> DATA TO PROCESS:
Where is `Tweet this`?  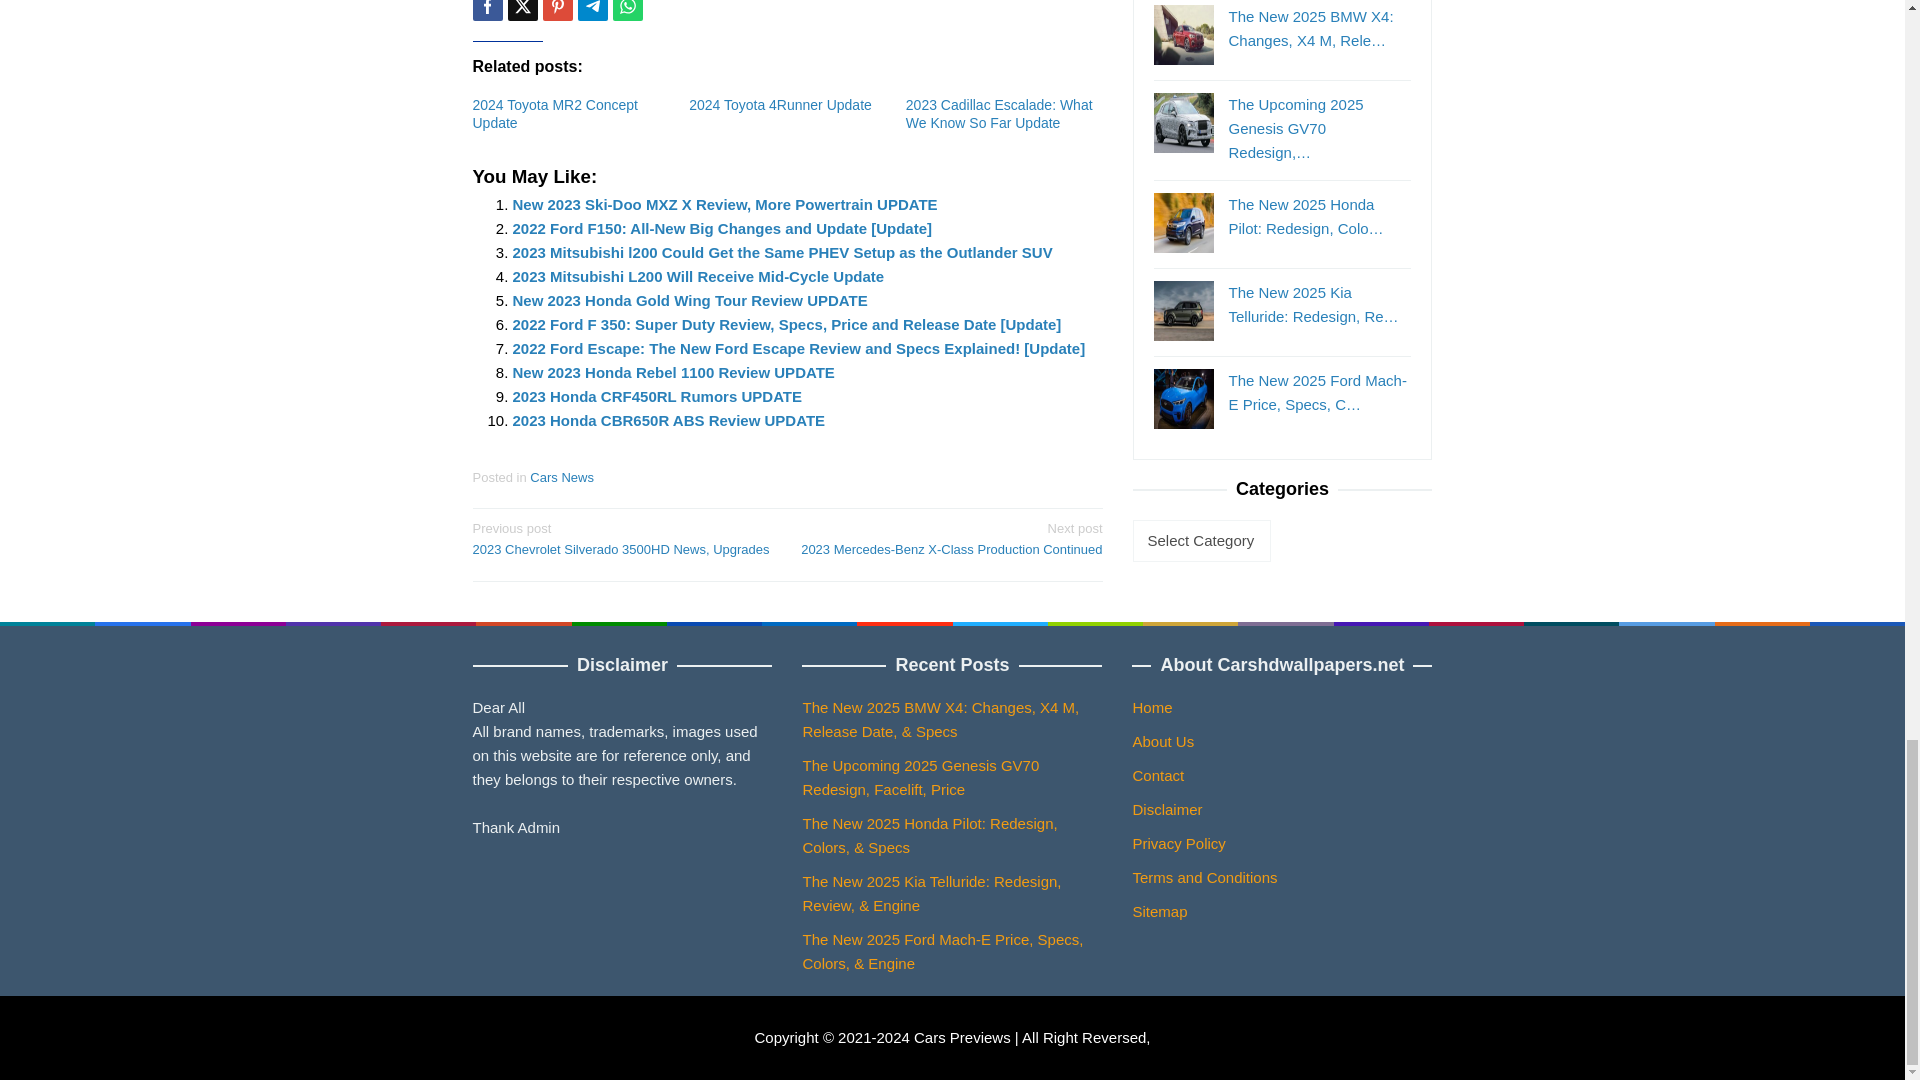
Tweet this is located at coordinates (522, 10).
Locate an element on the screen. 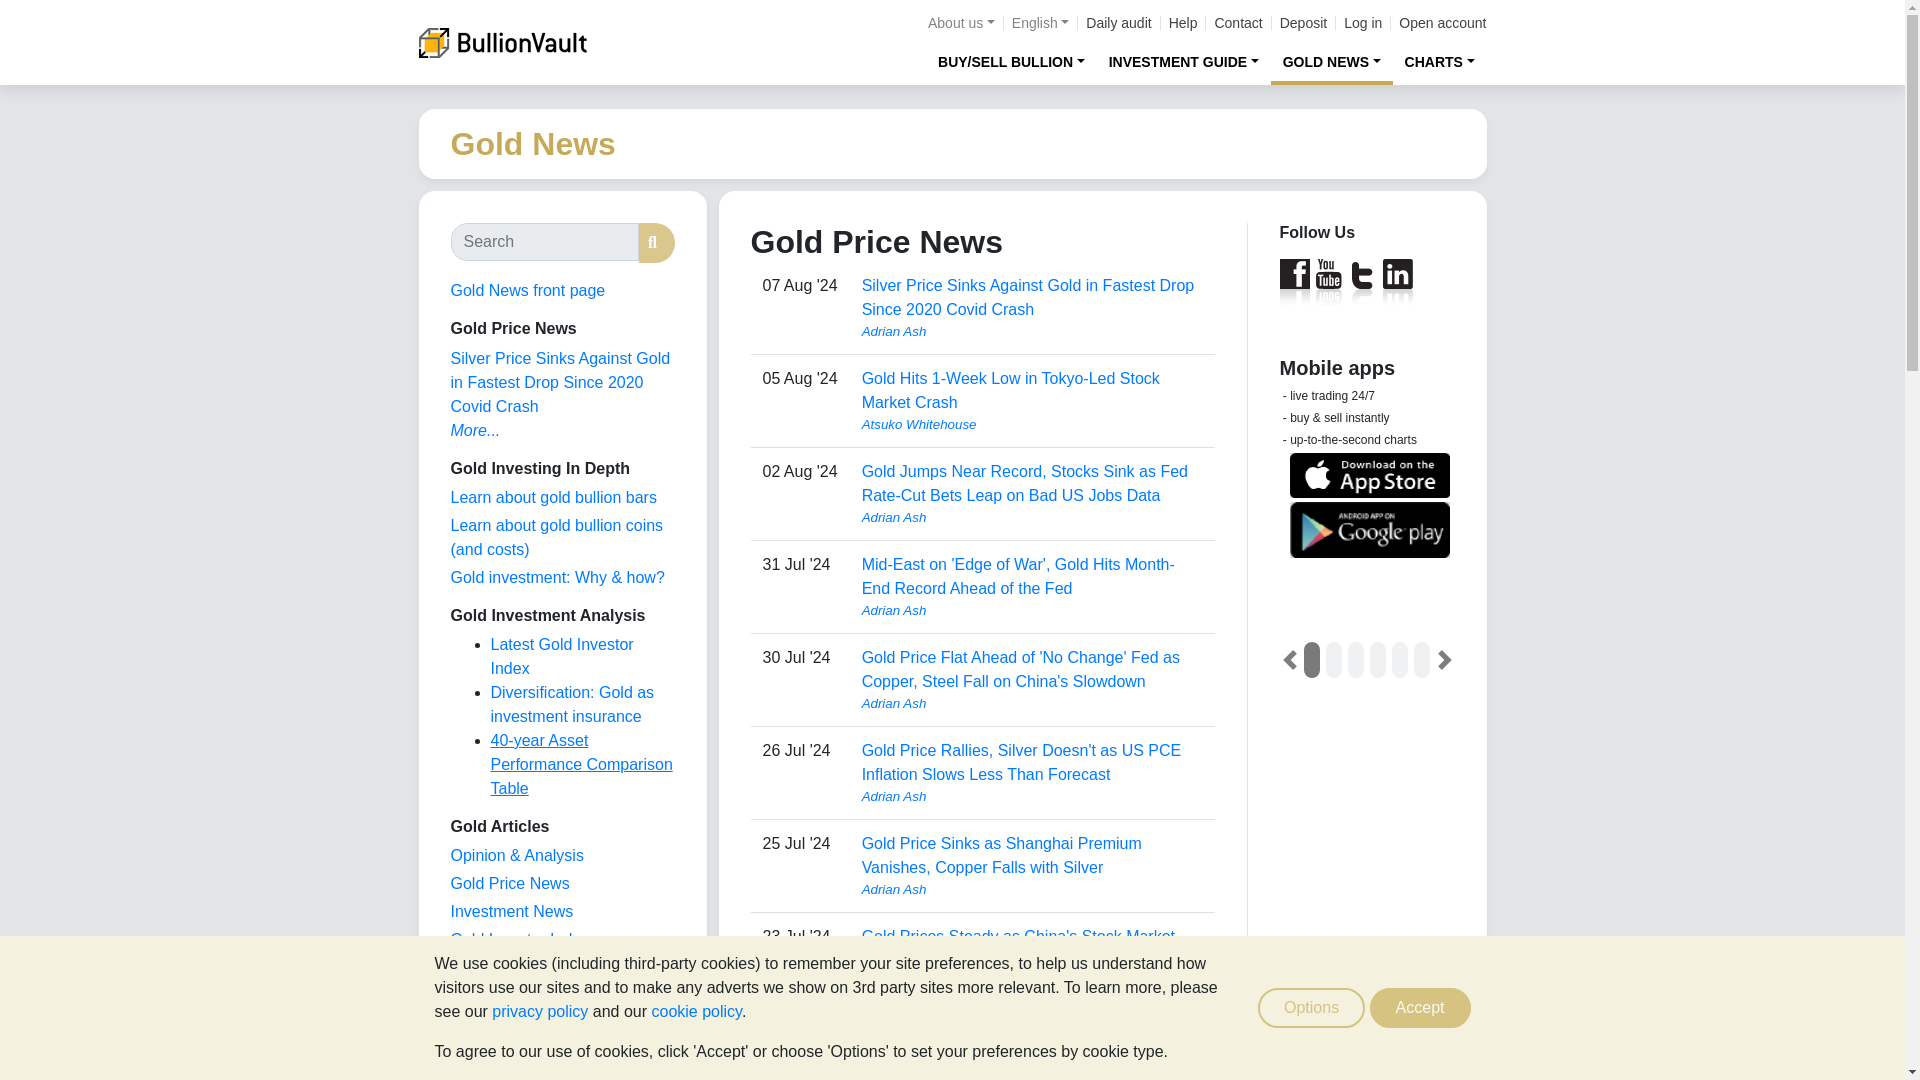 The width and height of the screenshot is (1920, 1080). INVESTMENT GUIDE is located at coordinates (1184, 61).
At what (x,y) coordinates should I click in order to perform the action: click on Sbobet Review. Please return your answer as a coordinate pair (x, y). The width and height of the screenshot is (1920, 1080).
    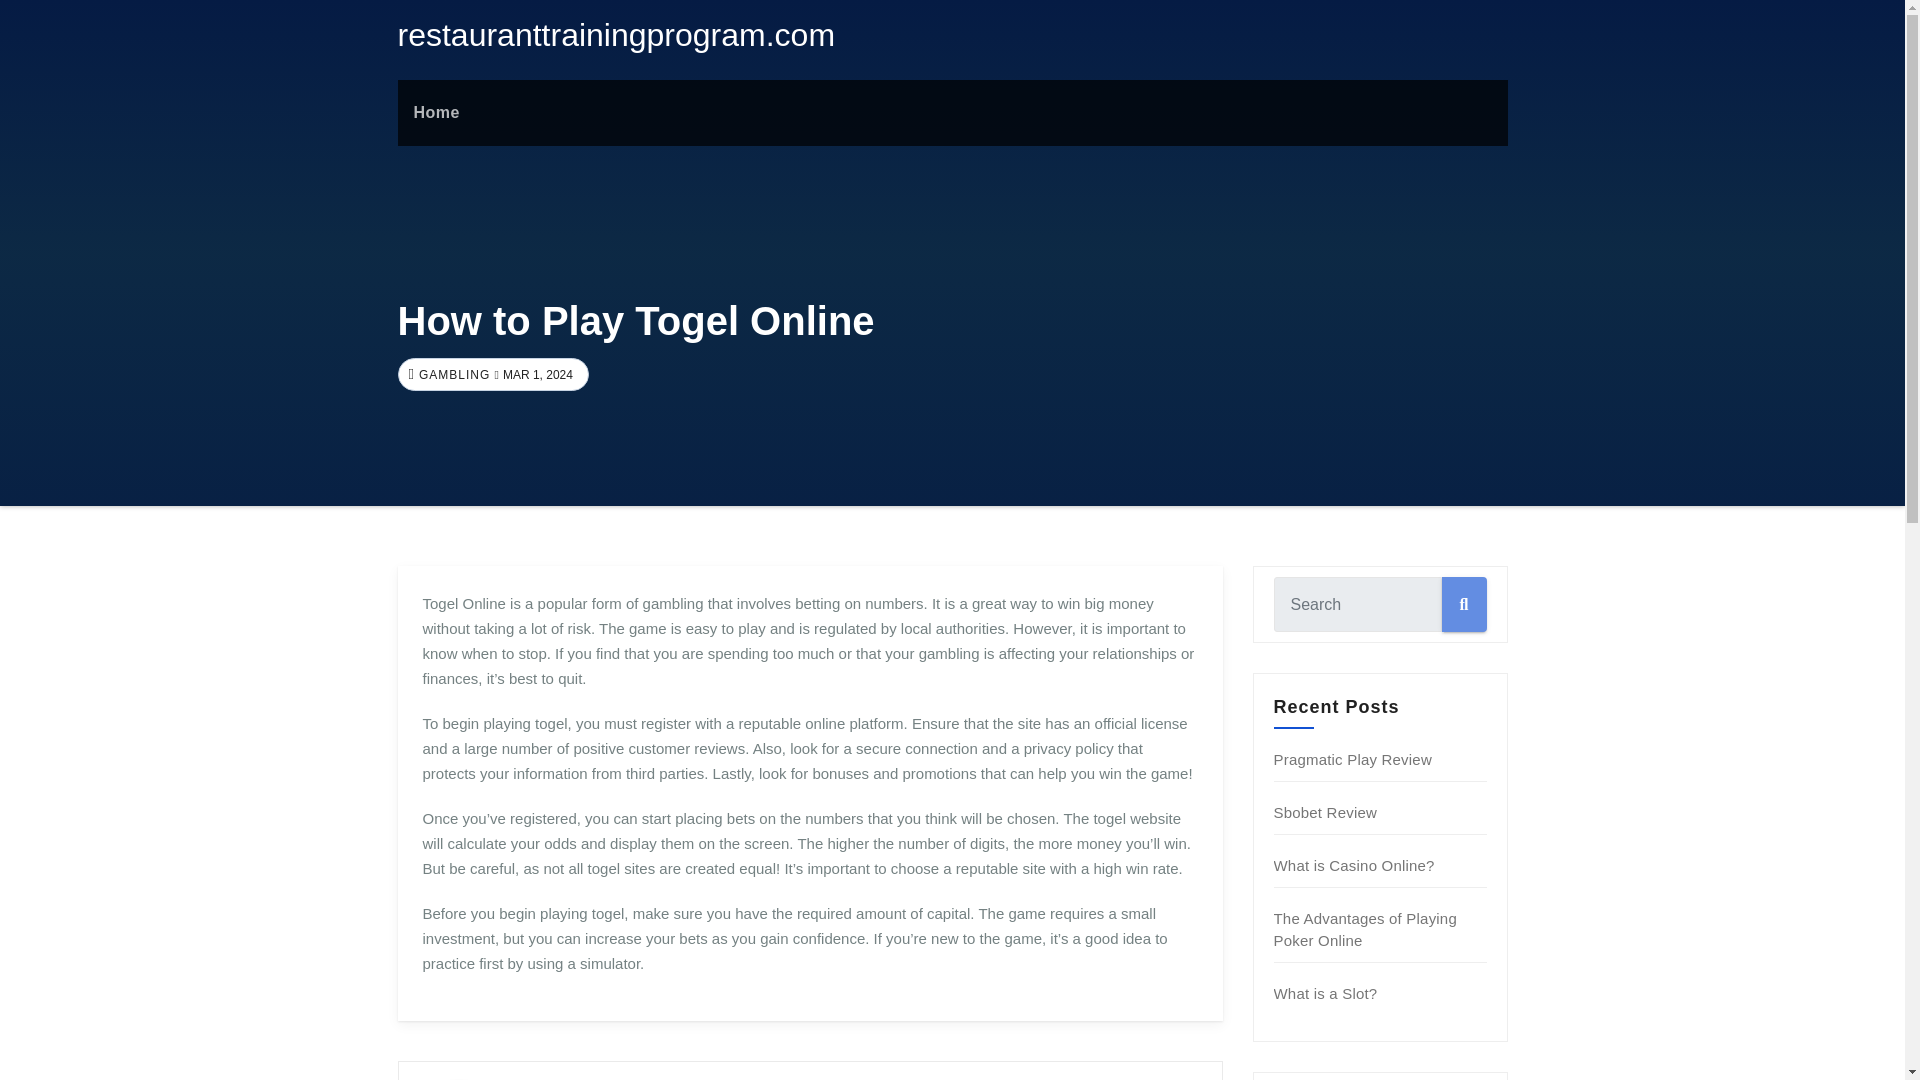
    Looking at the image, I should click on (1326, 812).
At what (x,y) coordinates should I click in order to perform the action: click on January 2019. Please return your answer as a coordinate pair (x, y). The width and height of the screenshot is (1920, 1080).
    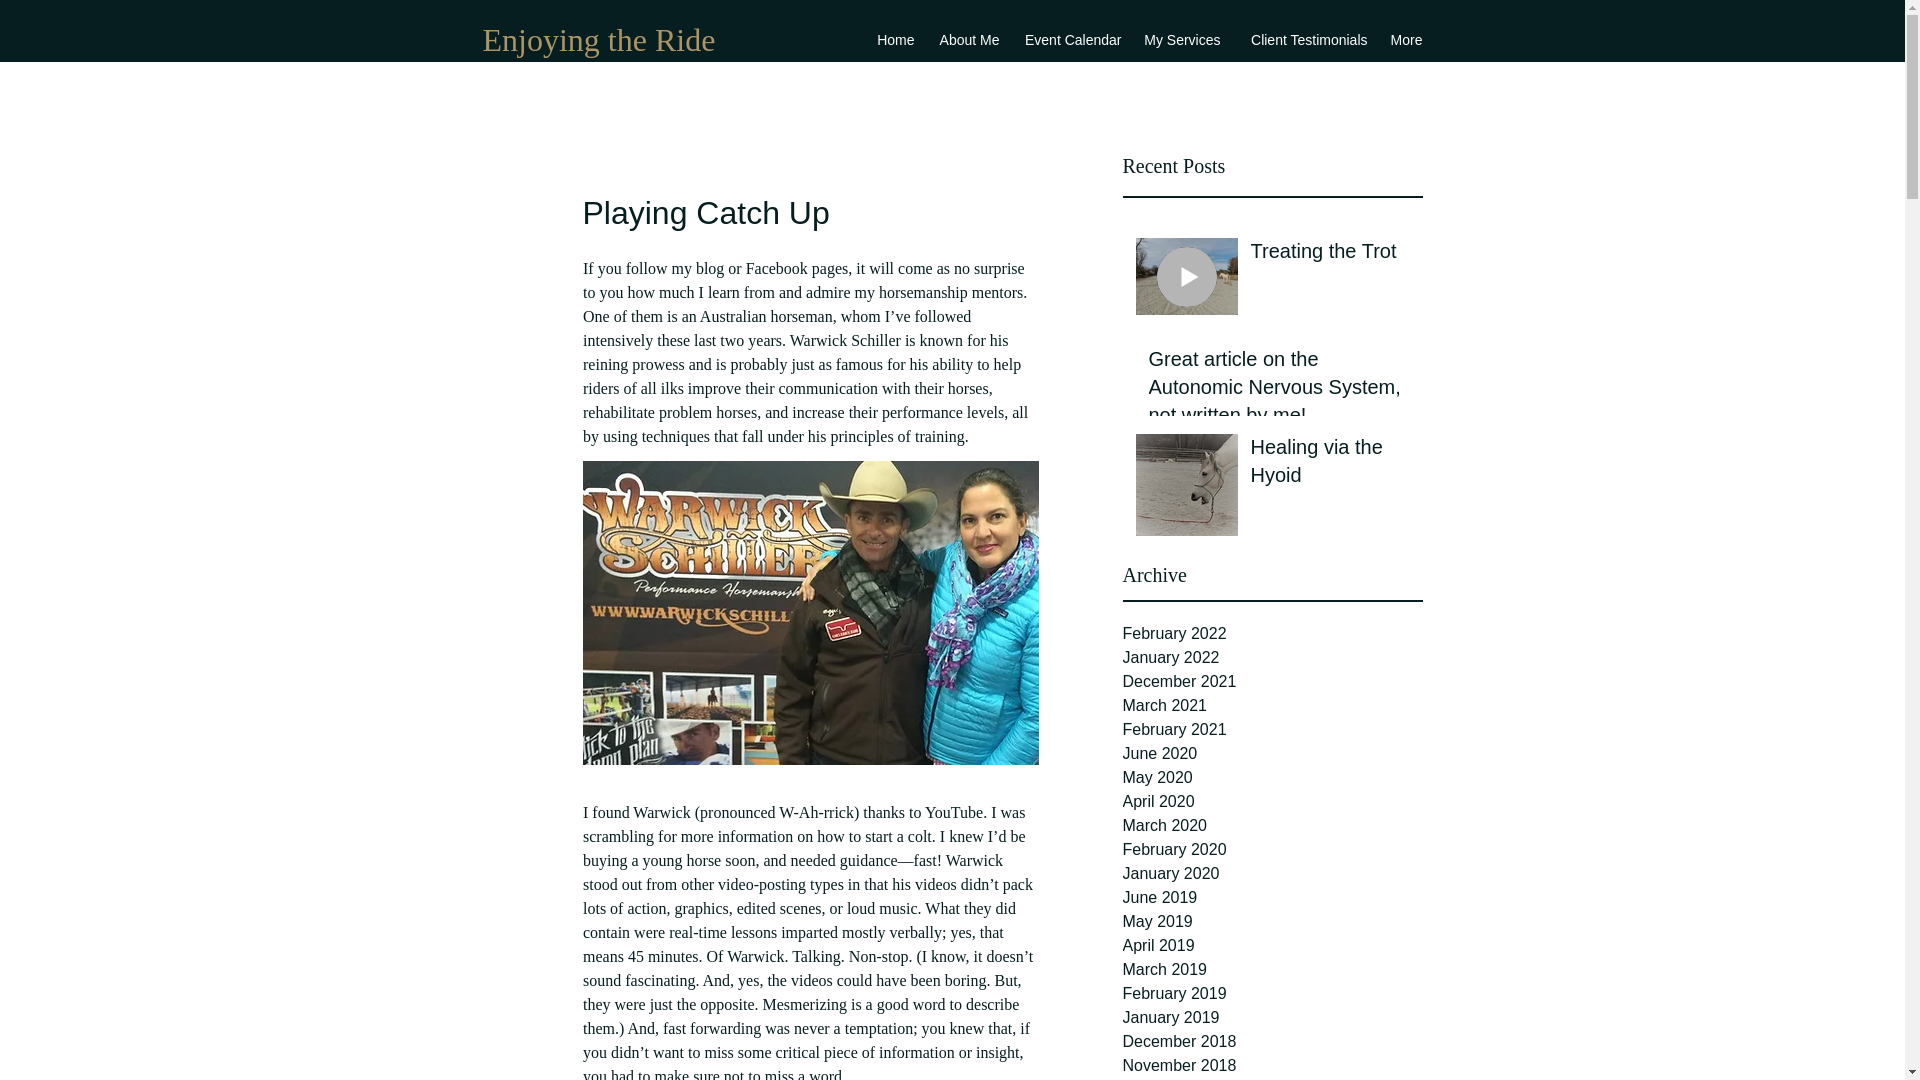
    Looking at the image, I should click on (1272, 1018).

> GOAL: Locate every line in the records above that contains the word "perform", and copy each of those lines in full. Treat case as significant.

> CORRECT RESPONSE:
At what (x,y) coordinates should I click in order to perform the action: click on Sbobet Review. Please return your answer as a coordinate pair (x, y). The width and height of the screenshot is (1920, 1080).
At what (x,y) coordinates should I click in order to perform the action: click on January 2019. Please return your answer as a coordinate pair (x, y). The width and height of the screenshot is (1920, 1080).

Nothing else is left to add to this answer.